Seneca’s Guide to Overcome Distraction

With the internet and smartphones so intimately tied to our lives, they can both be a source of unending distraction. If you get into a seemingly unbreakable habit of procrastination, you may start to doubt whether you can actually achieve your career development goals. Don’t fall into this trap. There are many ways you can beat procrastination. However, perhaps the most effective way to overcome distraction is to remind yourself of a basic fact: we have a limited amount of time to spend. It’s important to internalise this truth – we need to make it such an ingrained part of our philosophical outlook that we are no longer swayed by the temptation of distraction.

The Roman Stoic philosopher Seneca wrote a brilliant essay on this subject entitled On the Shortness of Life

Seneca simply and eloquently puts the brevity of our lives into perspective, and by doing so, provides us with an invaluable source of motivation. For those who are truly dedicated to developing oneself fully, there are many nuggets of wisdom in this essay that are worth remembering.

Wasting time makes life short

Interestingly, while our lifespan is infinitesimally short in the grand scheme of things, Seneca actually believes nature has provided us with enough time to use in our various endeavours. He says:

“It is not that we have so little time but that we lose so much. … The life we receive is not short but we make it so; we are not ill provided but use what we have wastefully.”

So when it comes to achieving our career development goals – whether that’s creating the right kind of work-life balance or learning a new skill – there is enough time at our disposal. Nevertheless, Seneca argues that we waste so much of our time, which is precious and non-renewable, on meaningless pursuits. He believes we must learn to overcome distraction.

Of course, it may be up for debate as to which activities we do are meaningless. If we get distracted by a funny video on YouTube, is it meaningless if we enjoy and it makes us laugh?

The problem may not be that we are constantly distracted by meaningless content (although there is plenty of it), but that we do not properly prioritise what we do. An interesting podcast could be extremely meaningful; yet it still may not be as important as the book you are trying to write.

Seneca stresses that we can all live long, rich and fulfilling lives, if we get our priorities straight, overcome distraction and focus on the most meaningful activities. If we don’t, then before we know it, we may looking back on our lives with a deep sense of regret, desperately wanting to start over and use our time wisely, but being unable to do so. However, we can all avoid this painful scenario; as Seneca says, “life is long, if you know how to use it.” This involves living immediately, in the present moment, and not waiting for tomorrow in order to get things done.
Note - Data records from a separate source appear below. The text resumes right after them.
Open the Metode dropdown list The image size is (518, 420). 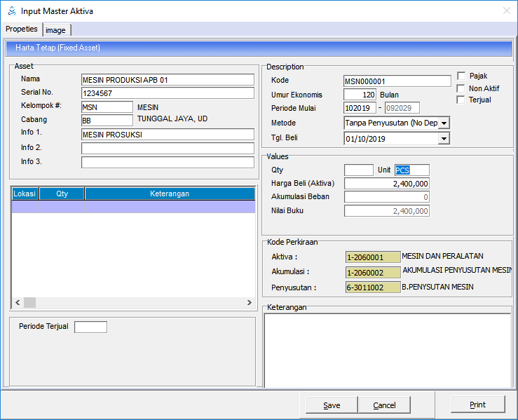[443, 123]
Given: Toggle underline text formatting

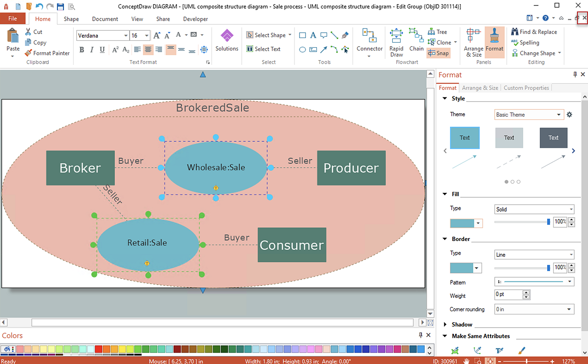Looking at the screenshot, I should coord(102,50).
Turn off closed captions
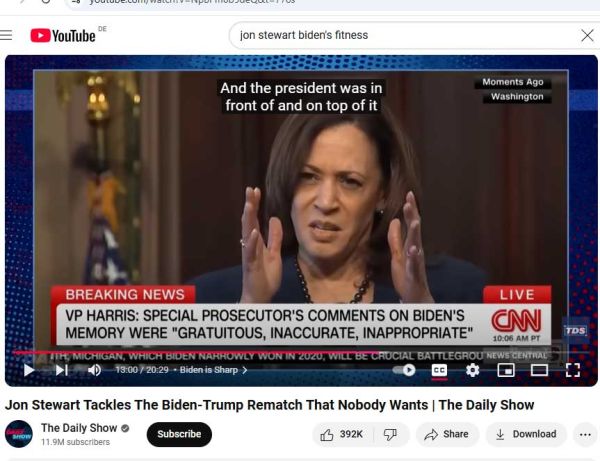Image resolution: width=600 pixels, height=461 pixels. tap(439, 370)
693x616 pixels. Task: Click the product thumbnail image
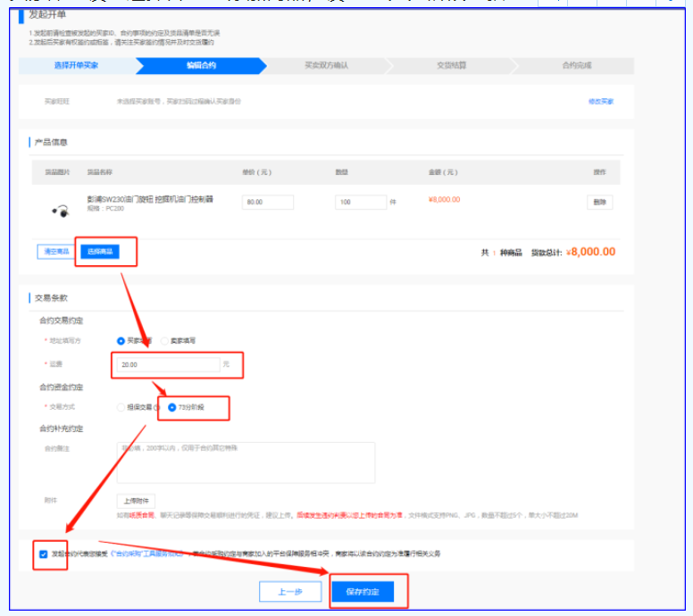point(61,210)
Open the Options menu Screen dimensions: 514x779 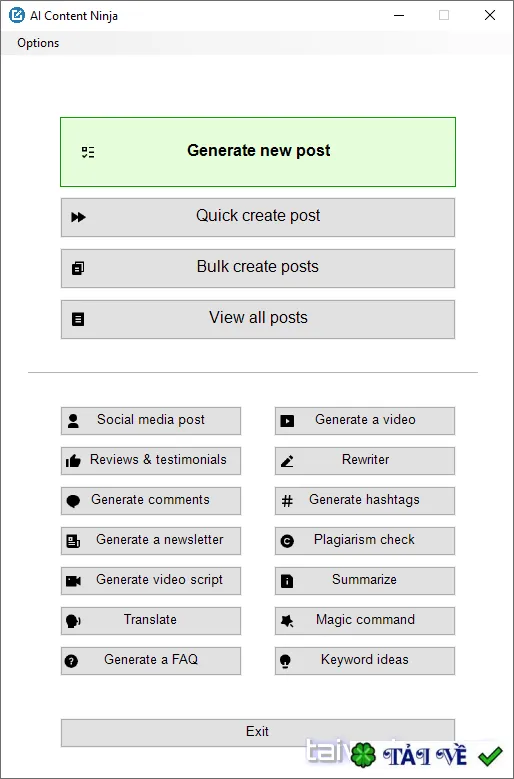tap(38, 43)
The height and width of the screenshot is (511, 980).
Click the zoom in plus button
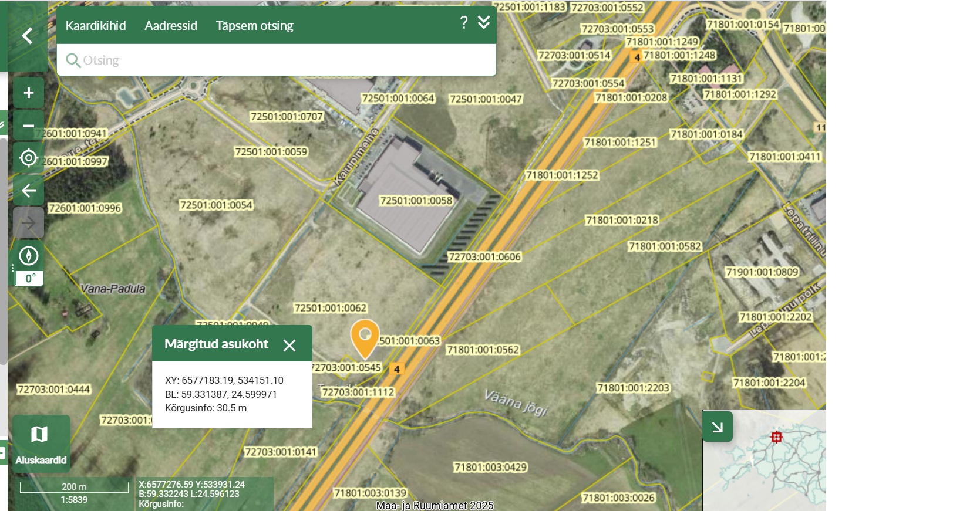(28, 93)
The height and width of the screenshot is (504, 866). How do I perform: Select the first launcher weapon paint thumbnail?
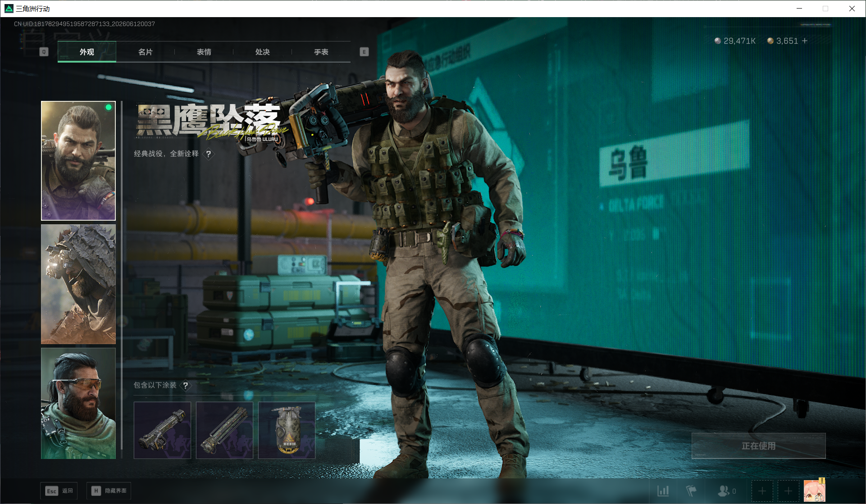[x=162, y=430]
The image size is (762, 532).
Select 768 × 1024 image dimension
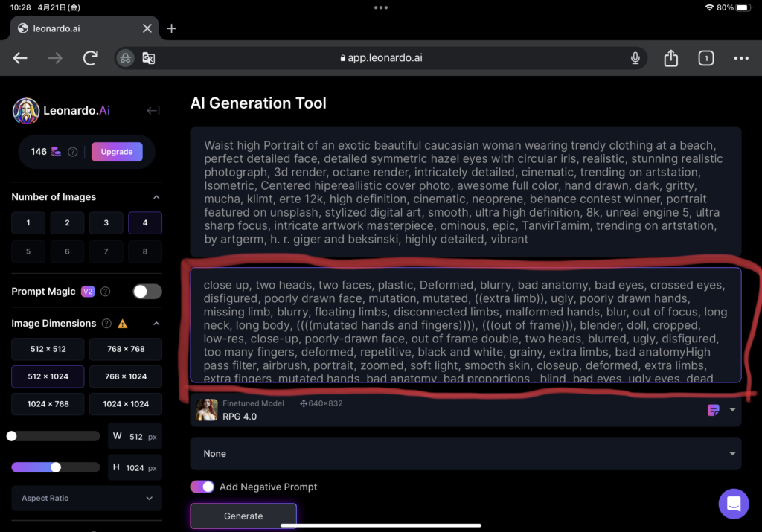[126, 376]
Putting procrastination into perspective

The Canadian psychologist Jordan Peterson has also tackled the problem of procrastination. In one of his lectures he highlights how undergraduates have told him that they waste 4 to 6 hours of time every day. This might not be representative of every student, let alone the general population, but let’s assume that you do waste this amount of time. And many of us do, through inefficient working, social media, YouTube, TV, etc.

This means that you’re wasting 25+ hours a week, which is 100+ hours a month and 1,200+ hours a year (which is at least 75 full days, excluding the time you spend asleep). Let this sink in. Procrastination can cost you 75 days of your life every year. You can do, earn and achieve so much with that kind of time. Yet we flush it down the drain. Peterson underscores that if we stopped wasting all of the opportunities in front of us, then we would be remarkably more efficient than we currently are.

We don’t have inexhaustible time at our disposal. We’re not immortal. By always putting things off until tomorrow, we just increase the likelihood that many of our desires and goals will be left unfulfilled. If you are serious about developing your talents and maximising your career success, then don’t lose sight of the value of time. Make sure you know how to overcome distraction.